Trial Information

Phase II Study to Evaluatate the Efficacy of Gemcitabine Plus Erlotinib for RASH-positive Patients With Metastatic Pancreatic Cancer and Friendly Risk Circumstances

The study by Burris et al. 1997 revealed a superiority of gemcitabine vs. 5-FU in terms of
improvement of general condition, pain symptoms and overall survival in patients with
locally advanced or metastatic pancreatic cancer. Subsequently, gemcitabine was established
as a standard treatment for locally advanced and metastatic pancreatic cancer.

In a series of studies gemcitabine was combined with other chemotherapeutic agents or
targeted therapies. For the first time, the PA.03 study showed a significant improvement of
overall survival. Patients who were treated with gemcitabine plus erlotinib had a survival
of 6.24 months, compared with 5.91 months for those treated with gemcitabine plus placebo
(HR 0.82, 95% CI 0.69-0.99, p=0.038). The one-year-survival rate was 23% for gemcitabine
plus erlotinib vs. 17% for gemcitabine plus placebo.

In a subgroup analysis of the PA.03 study, patients developing a skin rash NCI CTC ≥ grade 2
had an advanced survival (one-year-survival rate 43%) vs. those with grade 1 or 0
(one-year-survival rate 16% and 9%, respectively). Later studies confirmed the correlation
between skin rash and survival.

While patients developing a skin rash of any grade seem to profit most from treatment with
erlotinib, the prognosis for those without rash is rather dismal. In this population,
survival varied between 3.3 and 4.8 months in clinical trials (Verslype et al. 2009, Boeck
et al. 2010, Manzano et al. 2010). In this patients, a modification of the treatment
strategy should be considered. Which kind of treatment might lead to optimal results in
these patients is not yet clear.

In patients with excellent general condition complying with further prerequisits (age <75
years, total serum bilirubin < 1,5xULN, no history of cardiovascular diseases) the French
Prodige study-group could show a statistical superiority for the gemcitabine-free
FOLFIRINOX-scheme in terms of overall survival, progression free survival and response rate
compared to gemcitabine alone. However, this superiority was gained at the expense of
treatment tolerability. During treatment with FOLFIRINOX a grade 3-4 neutropenia was
observed in 5.4% and a grade 3-4 diarrhea in 12.7% of patients (Conroy et al. 2011). For
patients who comply with the above-named criteria FOLFIRINOX is considered an established
standard of care.

If a comparable efficacy of gemcitabine plus erlotinib with the published FOLFIRINOX data
can be seen in the selected population, this would favour, due to the worse tolerability of
FOLFIRINOX, the use of gemcitabine plus erlotinib.

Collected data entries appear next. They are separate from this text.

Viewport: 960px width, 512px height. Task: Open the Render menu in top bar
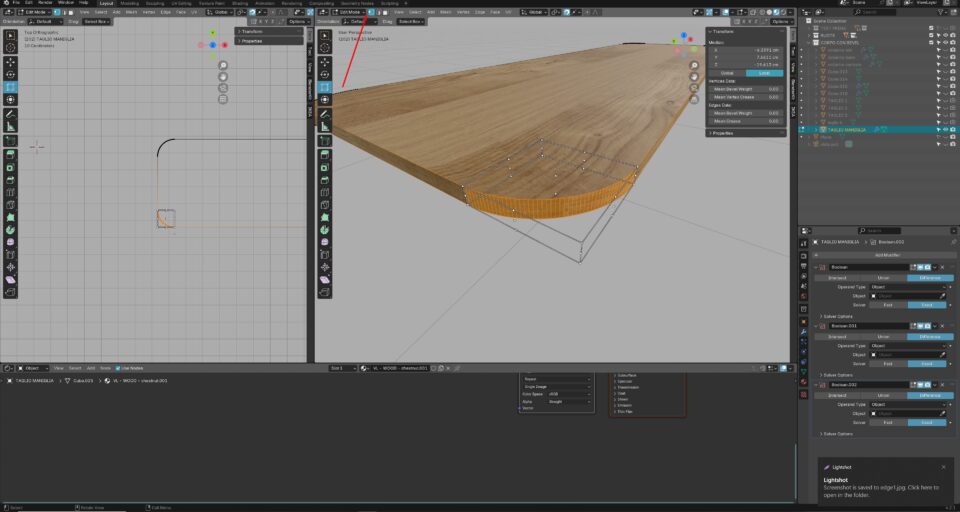pos(45,3)
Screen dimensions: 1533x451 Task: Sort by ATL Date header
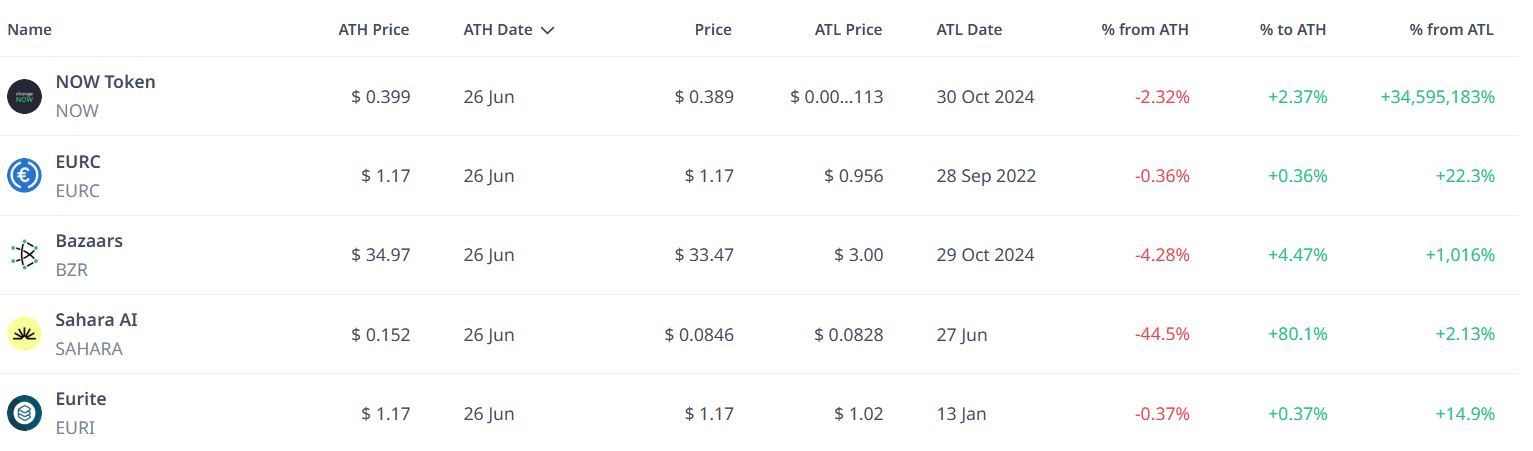(969, 30)
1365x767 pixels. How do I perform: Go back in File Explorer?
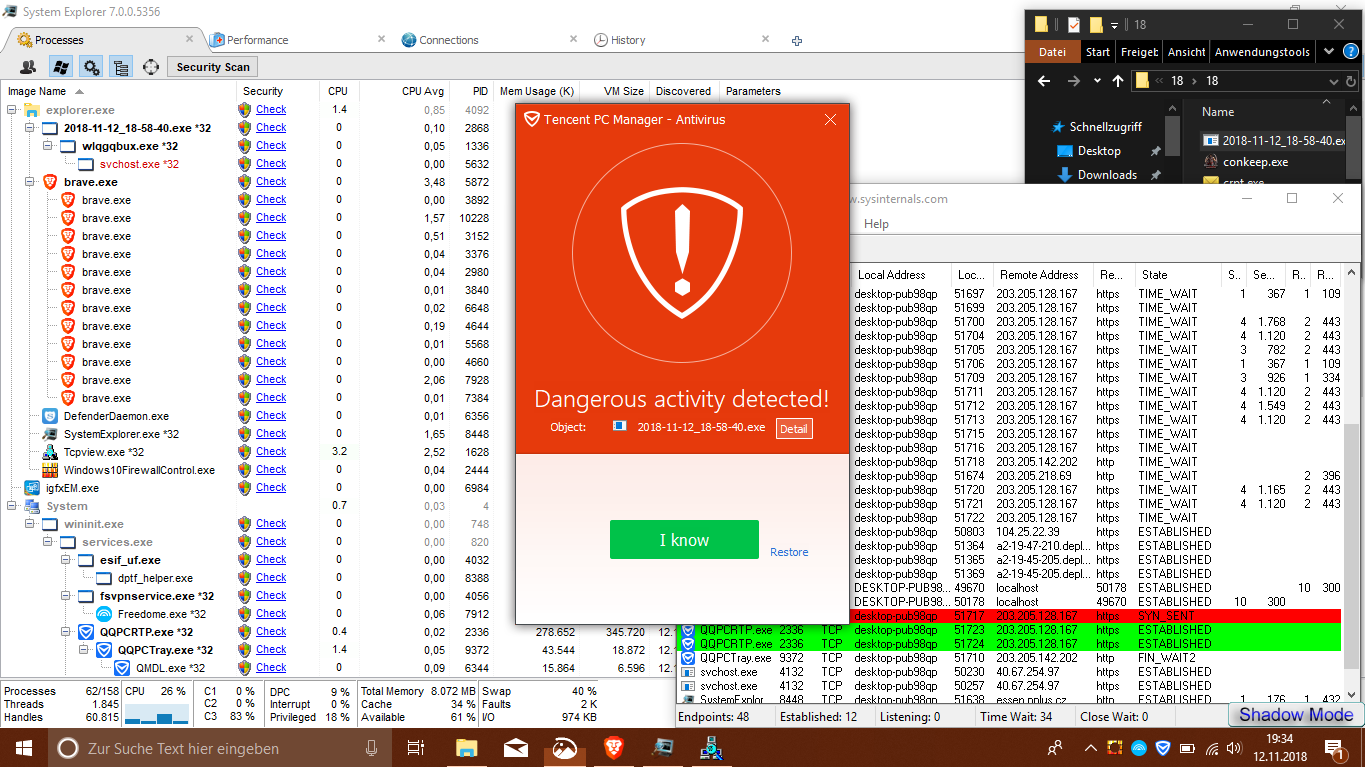point(1044,81)
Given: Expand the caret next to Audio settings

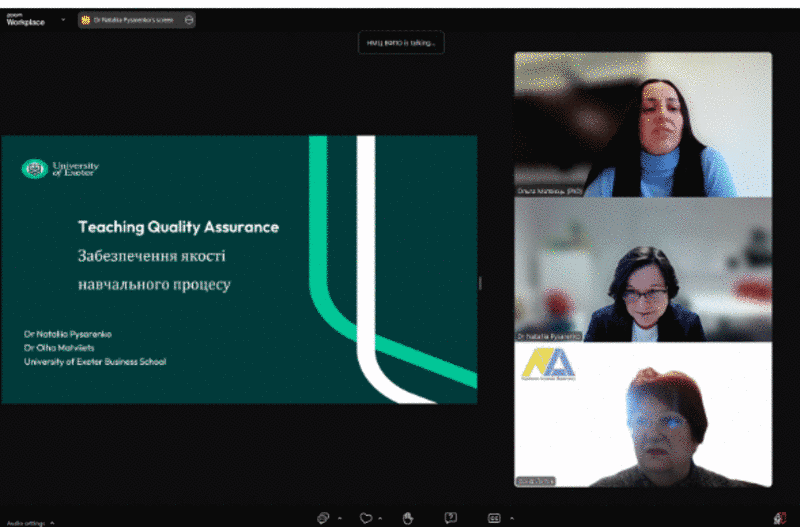Looking at the screenshot, I should coord(52,522).
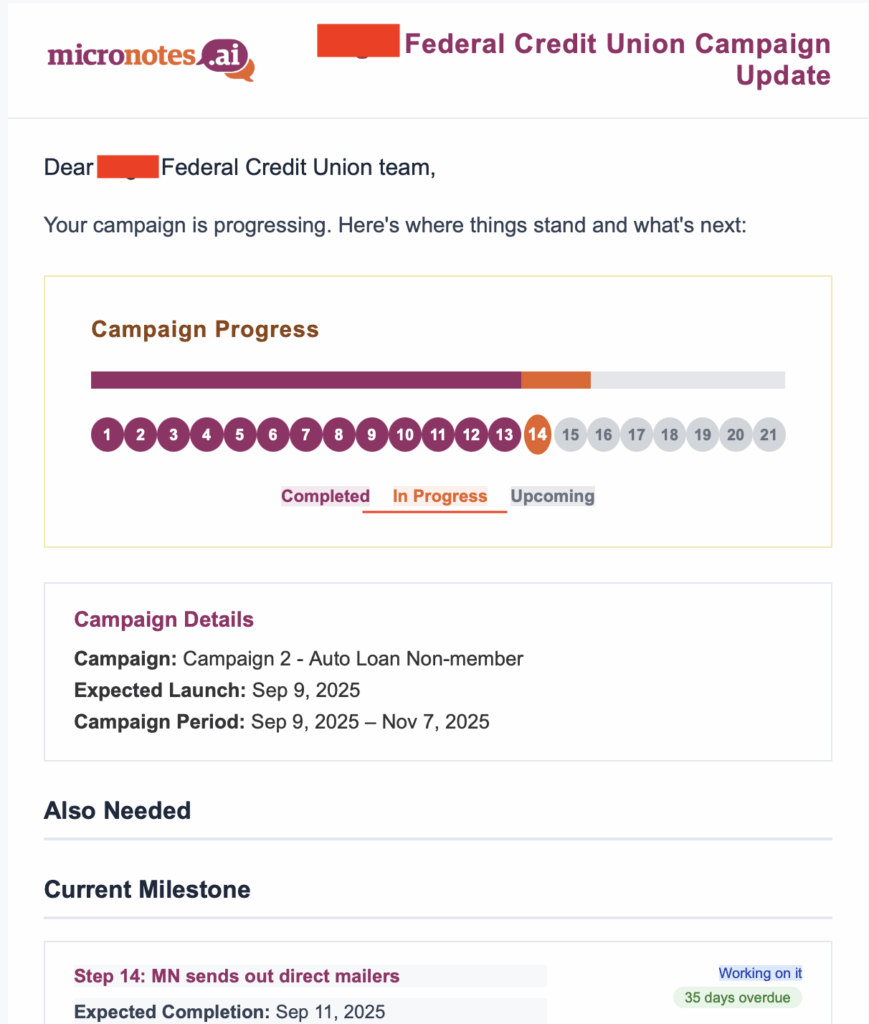Select the Upcoming legend label
Screen dimensions: 869x1024
[x=552, y=496]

In summary, the following selections are conducted during the study:

1. Selection due to the inclusion criteria for treatment with FOLFIRINOX provided by
Conroy et al.

2. Selection due to the development of a skin rash within four weeks of treatment

3. No signs of clinical tumour progression within the run-in phase within the first four
weeks of treatment

Patients who do not develope a skin rash of any grade should be treated with FOLFIRINOX. The
efficacy of FOLFIRINOX in rash-negative patients has not yet been investigated.